Daha önce defalarca uyarılmasına rağmen hala aynı hatalara
devam ediliyorsa (ki hata olduğunu da düşünmüyoruz zaten) o zaman bunun da bir
bedeli olacak.
***
Siz muhtaç olduğunuz bir ülkenin her türlü kutsal kabul
edilen değerlerine saldıracaksınız, o ülkenin milli ve manevi değerlerinin
alenen aşağılanmasına göz yumup şerefsizce yapılan eylemleri destekleyeceksiniz
sonra da o ülkenin ortağı olduğu bir politik ve askeri bir ortaklığa girmek
için hazırlık yapacaksınız öyle mi?
***
Güldürmeyin adamı…
Ne demişti Cumhurbaşkanı Recep Tayyip Erdoğan “Şahsımıza
yapılanları nefsimizi körelterek unutabilir, göz ardı edebiliriz belki ama hem
kutsal kitabımıza hem de şehitlerimizin kanları ile sulanmış ay yıldızlı al
bayrağımıza yapılanları kabul etmemiz, göz yummamız söz konusu bile olamaz”
***
Hatta o açıklamanın devamında “İsveç terörle mücadele
yasasını onaylamakla kalmayıp gereğini yerine getirmeli ki biz de samimi
olduklarına inanalım”
Tüm bu açıklamalar karşısında İsveç ne yapıyor dersiniz
peki?
***
Önce elma şekeri alınca kandırılan çocuk misali bir
uyuşturucu satıcısını terör örgütü mensubu diye güya bize yutturmaya kalktı.
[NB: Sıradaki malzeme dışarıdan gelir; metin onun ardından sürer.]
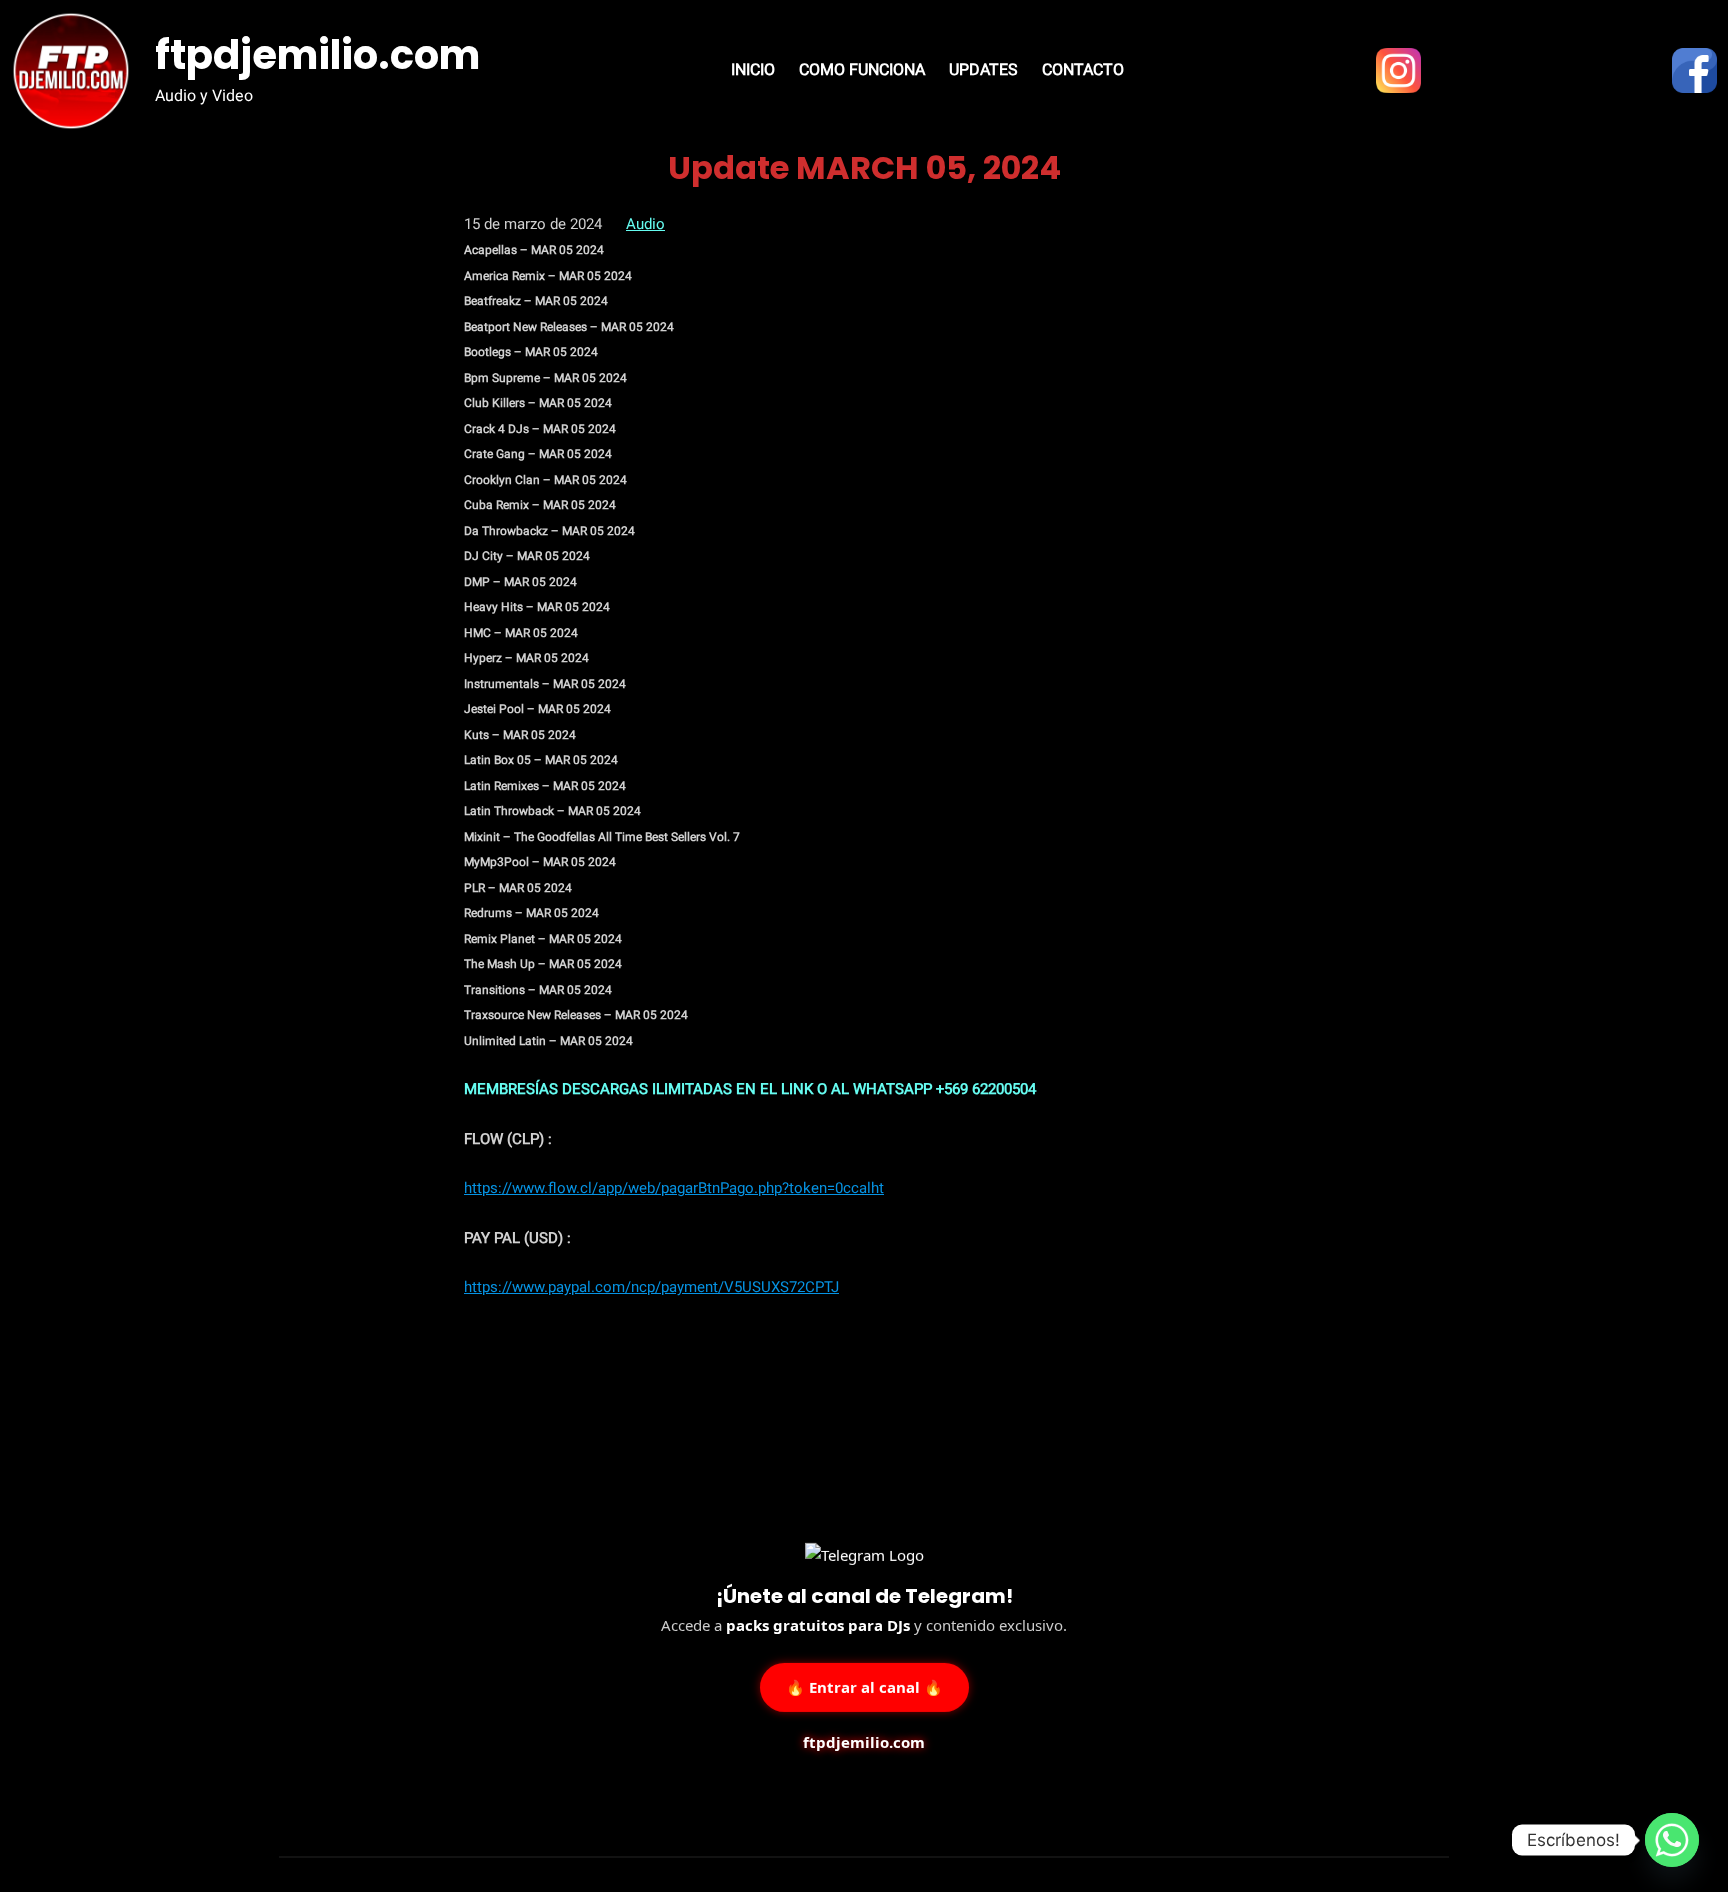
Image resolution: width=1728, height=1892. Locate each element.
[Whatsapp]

Anadolu çocuklarının o numarayı yemediğini görünce karın
ağrısıyla kıvranmaya, devreye Nato ve ABD’yi sokmaya karar verdi.
***
Türkiye’nin o eski günlerinden eser kalmadığını, hangi şart
altında olursa olsun, sonu nereye giderse gitsin dik duruşundan asla taviz
vermeyen bir anlayışa sahip olduğunu bilenler o formülün de işe yaramayacağını
elbette biliyorlardır diye düşünüyorum ki yetkililerin özellikle bayram günü
yapılan alçak eyleme tepkisi de bunu gösteriyor.
KUTU
GÖZLER NATO ZİRVESİNDE
Şimdi gözler 11-12 Temmuz tarihinde Litvanya’da yapılacak
olan NATO zirvesine çevrildi. O zirvede bizim ve İslam aleminin aklıyla alay
etmeye çalışanlara verilecek tek cevap kol saati göstermek olacaktır.